Given all of the benefits, it’s hard to see why anyone wouldn’t choose an LLC for their marketing practice or agency in this day and age.

What About a Corporation?

Although corporations can have a multiple class capital structure, the rigid nature of operating a corporation for a small business can be cost prohibitive and unnecessary for a wholly owned company. You don’t need to create a state law corporation anymore unless you are planning on going public via an initial public offering (“IPO”) or your state has a professional corporation mandate for your type of business. They’re best reserved for a business that has a very specific intent to go public in the future.

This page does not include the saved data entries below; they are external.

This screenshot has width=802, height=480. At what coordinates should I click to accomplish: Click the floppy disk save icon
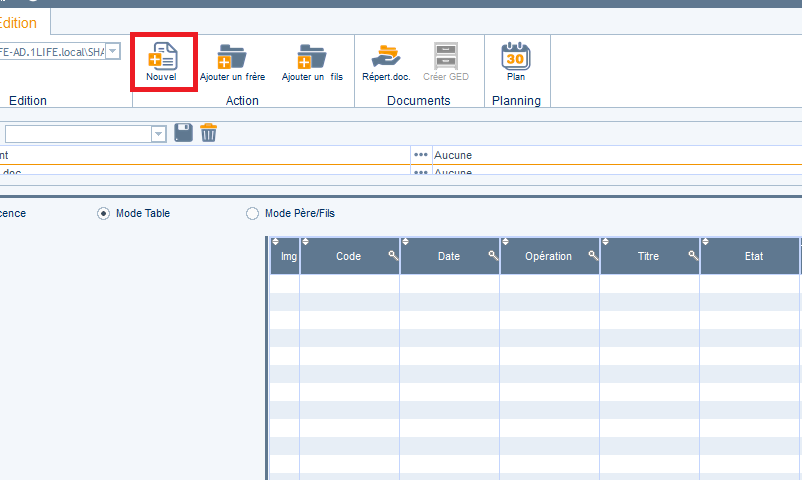point(183,133)
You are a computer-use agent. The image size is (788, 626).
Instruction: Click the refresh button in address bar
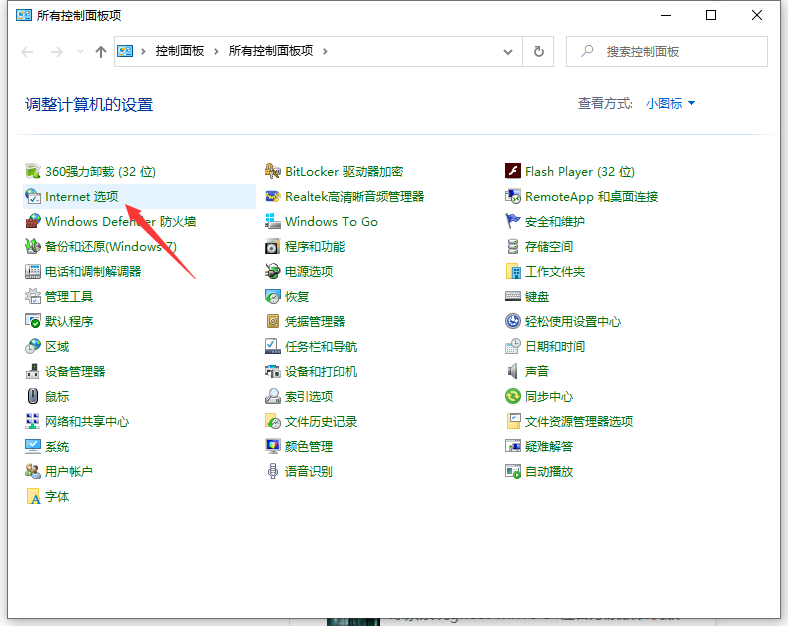[x=539, y=51]
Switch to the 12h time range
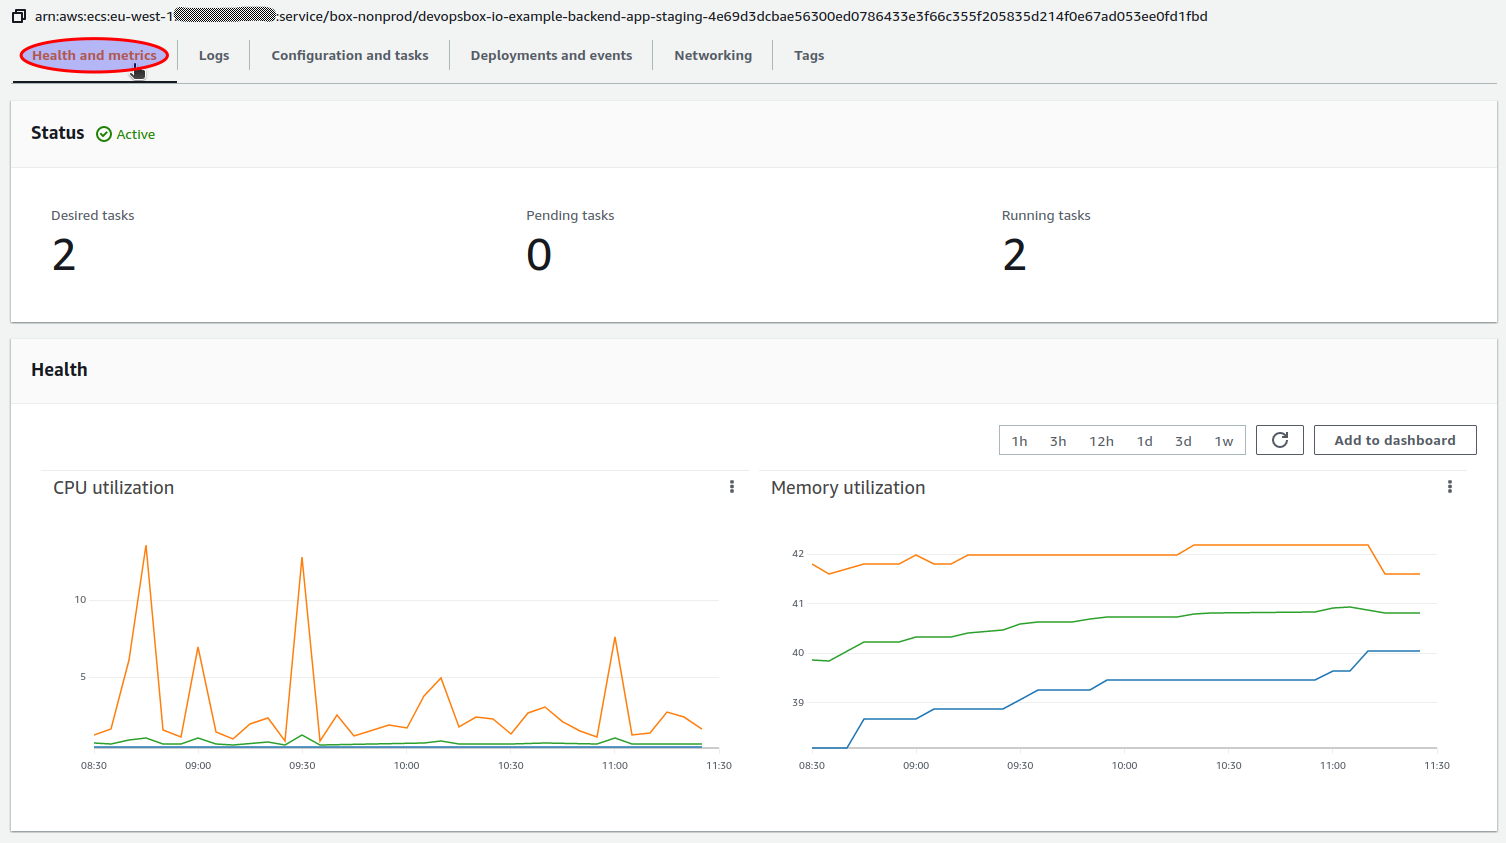This screenshot has width=1506, height=843. [x=1101, y=440]
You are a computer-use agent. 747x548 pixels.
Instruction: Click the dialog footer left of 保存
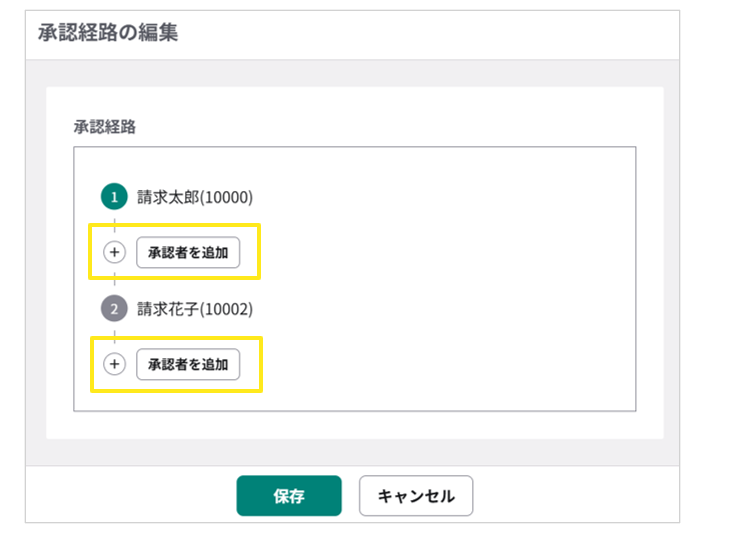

A Breakdown Of All The LLC Tax Classifications

Choosing an LLC for your legal structure is easy, but choosing a tax classification for taxes is complex because it is so flexible. The tax code explains that there are default and elected classifications. You have two default classifications and two elective classifications available as a business owner. Let’s walk through the options:


Classification 1: Sole-proprietor (Single Member LLC)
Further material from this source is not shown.